A Parada do Orgulho LGBT+ de São Paulo, marcada para 7 de junho, deve movimentar R$ 466,2 milhões na economia da cidade, queda de 15% em relação a 2025, segundo a Associação Comercial de São Paulo. A redução está ligada à perda de patrocinadores, enquanto a Câmara aprovou projeto que restringe a presença de crianças em eventos LGBTQIA+.
A Associação Comercial de São Paulo (ACSP) estima que a Parada do Orgulho LGBT+ de 2026 movimentará R$ 466,2 milhões na capital paulista, valor 15% inferior ao registrado em 2025, quando o evento injetou R$ 548,5 milhões na economia local. A queda de R$ 82,3 milhões está associada à perda de patrocinadores, o que deve resultar em uma edição menor, apesar dos 30 anos da celebração.
Os setores mais impactados incluem bares, restaurantes, hotéis, turismo, transporte, comércio informal e venda de adereços, tradicionalmente impulsionados pelo público do evento. A Associação da Parada do Orgulho LGBT de São Paulo (APOLGBT-SP) relaciona a redução do apoio financeiro ao avanço de discursos conservadores e ao recuo de políticas corporativas de diversidade.

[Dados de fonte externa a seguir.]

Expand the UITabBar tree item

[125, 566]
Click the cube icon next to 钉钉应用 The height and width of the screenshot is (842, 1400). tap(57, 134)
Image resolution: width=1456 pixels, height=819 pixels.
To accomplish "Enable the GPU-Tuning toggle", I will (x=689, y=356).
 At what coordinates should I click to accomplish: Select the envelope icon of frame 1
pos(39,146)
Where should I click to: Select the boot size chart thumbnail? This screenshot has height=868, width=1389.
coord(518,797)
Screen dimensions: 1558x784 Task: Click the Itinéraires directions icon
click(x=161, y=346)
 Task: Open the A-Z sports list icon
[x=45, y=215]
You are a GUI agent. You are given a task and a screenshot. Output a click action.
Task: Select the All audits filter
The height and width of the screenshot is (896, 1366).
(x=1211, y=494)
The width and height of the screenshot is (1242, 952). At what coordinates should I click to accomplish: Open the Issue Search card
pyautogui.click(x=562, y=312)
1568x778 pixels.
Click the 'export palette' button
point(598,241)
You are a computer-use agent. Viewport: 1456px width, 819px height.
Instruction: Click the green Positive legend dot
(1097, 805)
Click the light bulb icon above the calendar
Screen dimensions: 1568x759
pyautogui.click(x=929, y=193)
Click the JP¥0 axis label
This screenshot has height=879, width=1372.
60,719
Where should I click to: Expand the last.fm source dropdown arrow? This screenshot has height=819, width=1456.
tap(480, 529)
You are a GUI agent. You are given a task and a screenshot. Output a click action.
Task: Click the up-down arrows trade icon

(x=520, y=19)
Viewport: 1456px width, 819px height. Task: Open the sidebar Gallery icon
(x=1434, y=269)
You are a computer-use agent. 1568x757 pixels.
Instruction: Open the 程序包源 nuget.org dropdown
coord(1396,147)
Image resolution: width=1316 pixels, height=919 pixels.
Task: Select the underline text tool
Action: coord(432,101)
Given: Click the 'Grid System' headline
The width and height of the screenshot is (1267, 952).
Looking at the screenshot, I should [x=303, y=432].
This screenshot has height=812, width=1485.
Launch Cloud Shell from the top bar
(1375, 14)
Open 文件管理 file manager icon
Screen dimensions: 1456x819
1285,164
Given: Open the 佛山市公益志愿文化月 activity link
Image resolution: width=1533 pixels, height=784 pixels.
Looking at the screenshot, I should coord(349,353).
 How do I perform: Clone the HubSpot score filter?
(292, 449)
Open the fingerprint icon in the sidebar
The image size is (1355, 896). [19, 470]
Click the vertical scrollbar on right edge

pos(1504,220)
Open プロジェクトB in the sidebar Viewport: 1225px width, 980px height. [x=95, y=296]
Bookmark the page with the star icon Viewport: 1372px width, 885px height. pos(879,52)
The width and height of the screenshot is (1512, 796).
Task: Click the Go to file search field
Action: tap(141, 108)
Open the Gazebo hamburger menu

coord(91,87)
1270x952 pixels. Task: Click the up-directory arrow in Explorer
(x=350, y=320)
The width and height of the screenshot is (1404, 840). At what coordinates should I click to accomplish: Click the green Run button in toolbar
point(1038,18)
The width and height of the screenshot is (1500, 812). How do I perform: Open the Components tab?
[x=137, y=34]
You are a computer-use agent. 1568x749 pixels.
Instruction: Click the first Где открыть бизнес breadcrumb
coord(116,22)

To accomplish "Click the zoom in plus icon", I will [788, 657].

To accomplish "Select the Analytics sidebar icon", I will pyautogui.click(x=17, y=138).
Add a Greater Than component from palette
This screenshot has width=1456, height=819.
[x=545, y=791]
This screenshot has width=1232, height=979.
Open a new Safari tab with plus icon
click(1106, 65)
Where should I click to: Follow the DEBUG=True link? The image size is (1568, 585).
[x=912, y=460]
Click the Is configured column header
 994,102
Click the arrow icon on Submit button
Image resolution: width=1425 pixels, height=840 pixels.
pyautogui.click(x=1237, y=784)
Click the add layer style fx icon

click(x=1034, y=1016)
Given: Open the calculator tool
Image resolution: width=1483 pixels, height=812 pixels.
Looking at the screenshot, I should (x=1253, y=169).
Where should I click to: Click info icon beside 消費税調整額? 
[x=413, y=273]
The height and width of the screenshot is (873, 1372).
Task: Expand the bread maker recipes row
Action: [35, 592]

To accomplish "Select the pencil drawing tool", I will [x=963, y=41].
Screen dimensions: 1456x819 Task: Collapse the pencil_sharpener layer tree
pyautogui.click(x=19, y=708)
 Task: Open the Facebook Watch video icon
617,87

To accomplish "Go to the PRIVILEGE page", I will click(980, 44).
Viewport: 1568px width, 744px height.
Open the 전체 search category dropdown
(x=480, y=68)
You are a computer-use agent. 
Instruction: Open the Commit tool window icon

A cantora Pabllo Vittar criticou a diminuição dos patrocínios, afirmando que o apoio das marcas durante o mês do orgulho não é verdadeiro para a comunidade LGBTQIA+. O tema da Parada em 2026 é “A rua convoca, a urna confirma”, com foco na mobilização política e nas eleições.
Em 2025, a Prefeitura de São Paulo destinou mais de R$ 6 milhões ao evento, mas ainda não confirmou investimentos para este ano. Paralelamente, a Câmara Municipal aprovou em primeira votação um projeto que proíbe a presença de crianças e adolescentes em eventos LGBTQIA+ em vias públicas, com multas de até R$ 1 milhão. Especialistas e o presidente da Comissão de Direito Constitucional da OAB-SP classificam a proposta como inconstitucional e discriminatória.